In 2002, 2003 and 2004, while serving as 13th District state senator, Obama awarded one-year free-tuition scholarships to Angela Bennett to attend Southern Illinois University. Her home address was in the 7400 block of South Luella in Chicago, state records show.

In 2004, Obama gave a one-year scholarship to Brooke Henton to attend the University of Illinois. Her home address was in the 7500 block of South Oglesby.

Both addresses were within the boundaries of Obama’s district prior to the redistricting that followed the 2000 Census. And Bennett lived in Obama’s district when she received her first scholarship from him, in 2002.

However, once new legislative boundaries took effect in 2003, neither address remained in the 13th District, according to district maps and elections officials. Both Bennett and Henton were less than a block outside the new boundaries — so they should not have been eligible for a scholarship from Obama from 2003 on.

An Obama spokeswoman declined comment.

Fire official feels burned by alderman

Chicago Fire Department Lt. Carmelita Wiley-Earls has an idea why she was recently transferred from a plum post at the Fire Academy: West Side Ald. Jason Ervin.

Wiley-Earls ran against Ervin for alderman in 2011 and committeeman in 2012, but she didn’t make the ballot because of petition challenges.

So, it goes without saying there’s bad blood.

Wiley-Earls said Ervin approached her then-boss, Fire Commissioner Robert Hoff, last summer and accused her of politicking in uniform.

” ‘You need to do something about that goddamn commander of yours, coming around my office in her uniform stirring up s—,’ ” Ervin told Hoff, according to Wiley-Earls, who said Hoff described the encounter to her.

Three months later, Wiley-Earls was told her nearly six-year run at the Fire Academy (where she was the No. 3 official) was over, she said. Wiley-Earls, one of the highest-ranking black women on the force, now is working firehouses.

Hoff couldn’t be reached. A department spokesman said the transfer was devoid of politics. Ervin denied involvement. Wiley-Earls insisted she wasn’t campaigning in uniform. A

As an aside, she filed a civil rights lawsuit against the fire department earlier this year claiming she’s paid less than her white counterparts.

No matter where all this goes, Wiley-Earls said she’s planning to challenge Ervin again for alderman.

Police transparency

Let’s hope the Chicago Police Department is loosening up — not in fighting crime, but in fighting members of the public who want to get at its data.

We tried some months back to get deployment information on tactical teams assigned to Chicago’s 20-plus police districts. “Tact” teams are composed of plainclothes cops who generally focus on guns, gangs and drugs.

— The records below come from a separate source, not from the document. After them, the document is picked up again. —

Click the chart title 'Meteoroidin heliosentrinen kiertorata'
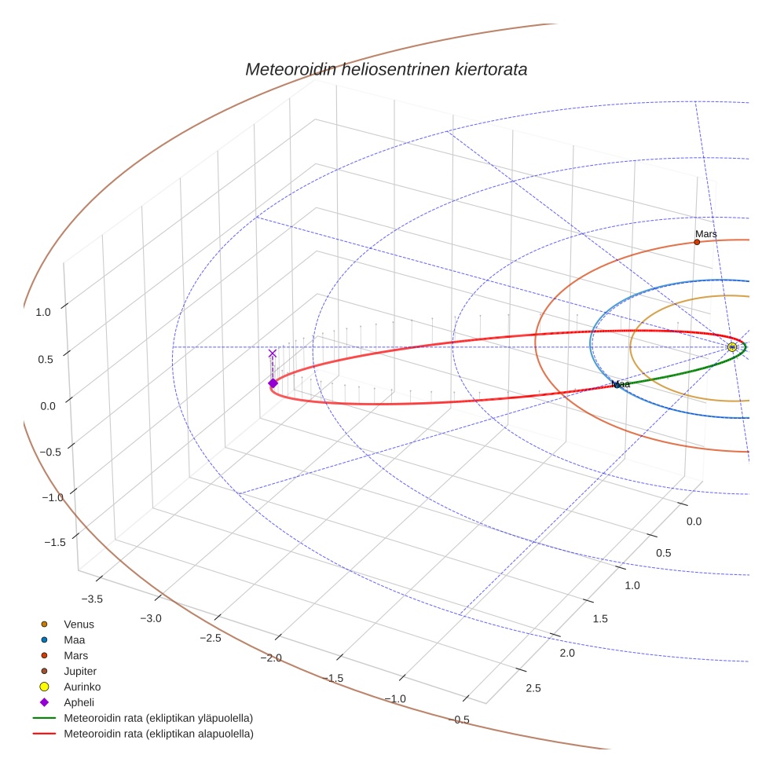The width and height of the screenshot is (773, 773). (386, 69)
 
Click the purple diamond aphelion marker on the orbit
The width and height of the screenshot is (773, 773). (273, 383)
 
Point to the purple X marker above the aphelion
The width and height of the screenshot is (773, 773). (273, 354)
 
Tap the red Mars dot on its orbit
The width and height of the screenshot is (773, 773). (697, 242)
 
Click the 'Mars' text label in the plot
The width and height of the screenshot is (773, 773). (705, 234)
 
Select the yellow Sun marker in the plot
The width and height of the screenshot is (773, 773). (732, 347)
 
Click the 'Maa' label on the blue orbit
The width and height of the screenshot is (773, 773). (621, 384)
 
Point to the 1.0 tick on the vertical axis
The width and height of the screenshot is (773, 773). (43, 312)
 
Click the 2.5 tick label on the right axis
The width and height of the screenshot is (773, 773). (533, 689)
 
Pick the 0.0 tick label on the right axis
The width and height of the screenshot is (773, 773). (694, 522)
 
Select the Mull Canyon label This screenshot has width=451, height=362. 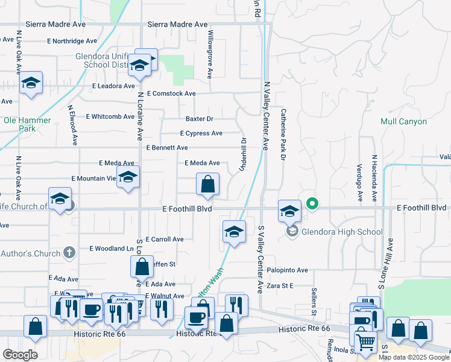click(x=403, y=121)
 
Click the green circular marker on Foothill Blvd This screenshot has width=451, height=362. click(x=312, y=203)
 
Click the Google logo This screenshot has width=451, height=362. click(x=20, y=354)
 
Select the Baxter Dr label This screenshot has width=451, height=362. click(x=200, y=119)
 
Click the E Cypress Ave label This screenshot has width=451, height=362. click(x=201, y=133)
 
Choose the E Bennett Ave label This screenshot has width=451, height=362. click(x=167, y=148)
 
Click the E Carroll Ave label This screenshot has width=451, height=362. click(x=165, y=240)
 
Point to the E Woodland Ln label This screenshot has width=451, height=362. click(x=111, y=249)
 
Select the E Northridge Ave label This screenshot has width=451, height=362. click(x=72, y=41)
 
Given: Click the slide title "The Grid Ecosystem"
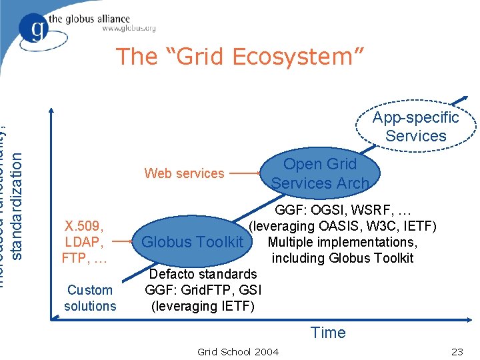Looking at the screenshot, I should [240, 57].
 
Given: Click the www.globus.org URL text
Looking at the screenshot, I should [129, 28].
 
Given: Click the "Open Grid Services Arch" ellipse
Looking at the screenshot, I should [320, 173].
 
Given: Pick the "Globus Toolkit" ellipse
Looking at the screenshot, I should [193, 242].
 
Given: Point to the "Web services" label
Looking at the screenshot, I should [185, 173].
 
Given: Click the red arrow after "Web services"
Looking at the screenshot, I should [246, 174].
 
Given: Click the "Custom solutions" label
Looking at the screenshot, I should [90, 298].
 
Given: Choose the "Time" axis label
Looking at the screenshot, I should [328, 332].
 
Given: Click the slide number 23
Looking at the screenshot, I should [457, 351].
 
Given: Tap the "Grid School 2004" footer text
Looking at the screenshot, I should [238, 351].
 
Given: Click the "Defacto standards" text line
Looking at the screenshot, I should [203, 274].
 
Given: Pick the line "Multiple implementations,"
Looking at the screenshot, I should [342, 242].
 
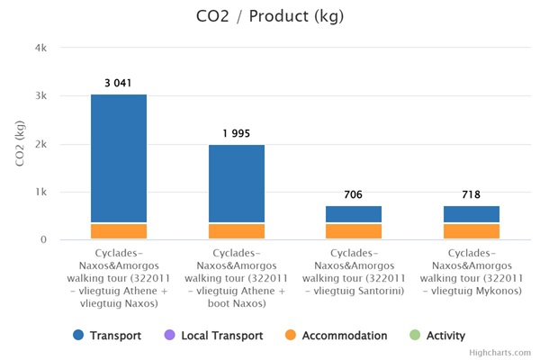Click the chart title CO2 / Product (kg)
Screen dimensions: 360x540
coord(269,17)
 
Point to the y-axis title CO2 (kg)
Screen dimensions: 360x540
coord(19,144)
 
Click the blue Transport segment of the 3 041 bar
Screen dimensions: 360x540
coord(119,158)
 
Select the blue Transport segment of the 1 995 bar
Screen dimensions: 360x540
coord(237,184)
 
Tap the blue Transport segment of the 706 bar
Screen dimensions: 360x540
coord(354,214)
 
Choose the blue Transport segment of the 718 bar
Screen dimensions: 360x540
coord(472,214)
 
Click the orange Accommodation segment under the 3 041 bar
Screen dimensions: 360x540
coord(119,231)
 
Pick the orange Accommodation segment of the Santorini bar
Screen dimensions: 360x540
coord(354,231)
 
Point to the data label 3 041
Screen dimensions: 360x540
coord(119,83)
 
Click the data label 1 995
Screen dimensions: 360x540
coord(237,133)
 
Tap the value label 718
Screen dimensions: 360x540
coord(472,194)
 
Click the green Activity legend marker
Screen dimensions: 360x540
coord(415,336)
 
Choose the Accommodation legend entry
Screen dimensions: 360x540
coord(338,336)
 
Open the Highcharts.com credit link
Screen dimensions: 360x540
coord(500,353)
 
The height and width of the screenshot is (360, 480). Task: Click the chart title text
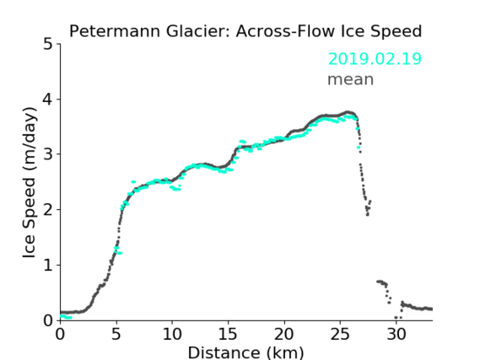245,31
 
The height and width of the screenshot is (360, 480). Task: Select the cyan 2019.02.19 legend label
375,59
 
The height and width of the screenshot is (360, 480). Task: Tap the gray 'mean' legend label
351,79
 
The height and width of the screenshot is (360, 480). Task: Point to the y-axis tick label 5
48,45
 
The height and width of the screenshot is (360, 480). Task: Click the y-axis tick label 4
48,99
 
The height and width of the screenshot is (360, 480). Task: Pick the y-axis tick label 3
48,154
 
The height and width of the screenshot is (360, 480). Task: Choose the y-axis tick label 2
48,210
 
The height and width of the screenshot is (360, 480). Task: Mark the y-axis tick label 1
48,266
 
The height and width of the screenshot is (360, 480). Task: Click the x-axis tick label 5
116,334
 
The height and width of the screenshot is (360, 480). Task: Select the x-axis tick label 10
172,334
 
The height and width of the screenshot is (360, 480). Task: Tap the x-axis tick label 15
228,334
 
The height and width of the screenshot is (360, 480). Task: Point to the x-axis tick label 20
284,334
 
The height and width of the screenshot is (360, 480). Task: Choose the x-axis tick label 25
340,334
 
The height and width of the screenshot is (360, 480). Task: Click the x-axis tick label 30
396,334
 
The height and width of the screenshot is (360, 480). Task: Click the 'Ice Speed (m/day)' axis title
30,183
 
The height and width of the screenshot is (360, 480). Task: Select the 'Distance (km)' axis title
245,352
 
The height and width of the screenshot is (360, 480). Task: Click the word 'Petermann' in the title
115,31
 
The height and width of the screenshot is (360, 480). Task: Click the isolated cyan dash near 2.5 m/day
133,181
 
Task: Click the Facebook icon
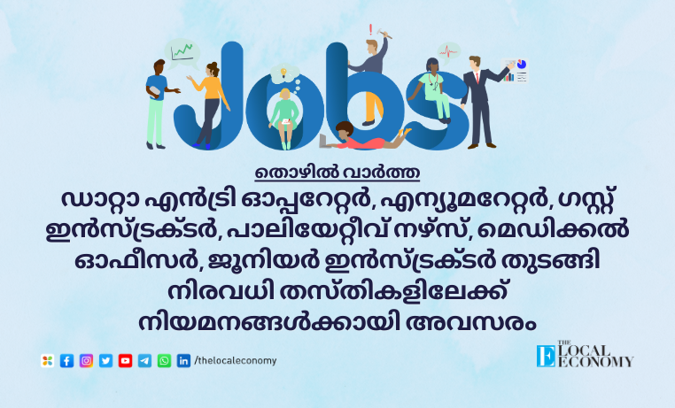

Historically there are three teams per district, and we wanted to know how often they were being shipped to other districts, beefing up coverage elsewhere in the city but, perhaps, leaving their home turf lacking.

The CPD reacted by coming up with a flimsy argument about the security of its operations and refusing to release documents.

So the BGA sued and the city, to its credit, turned over material that, while not overly detailed, provided an indication of where the tact officers were deployed.

Nothing horrible jumped out. Yes, tact officers sometimes were assigned to festival duty (the data we received was primarily from July 2010 and July 2011), and sometimes they were shipped to outside districts to help with hot-spot operations. But, from what we hear, this used to be so common that some districts were routinely left bare as units were dispatched elsewhere.

CPD’s Joe Patterson told us that “in the last three or four years, the tact teams are not deployed that often, we try to keep them home, in district as much as possible.”

We’re not taking a position on staffing scenarios, but we’re hopeful CPD brass can redeploy itself as a friend of transparency in the future.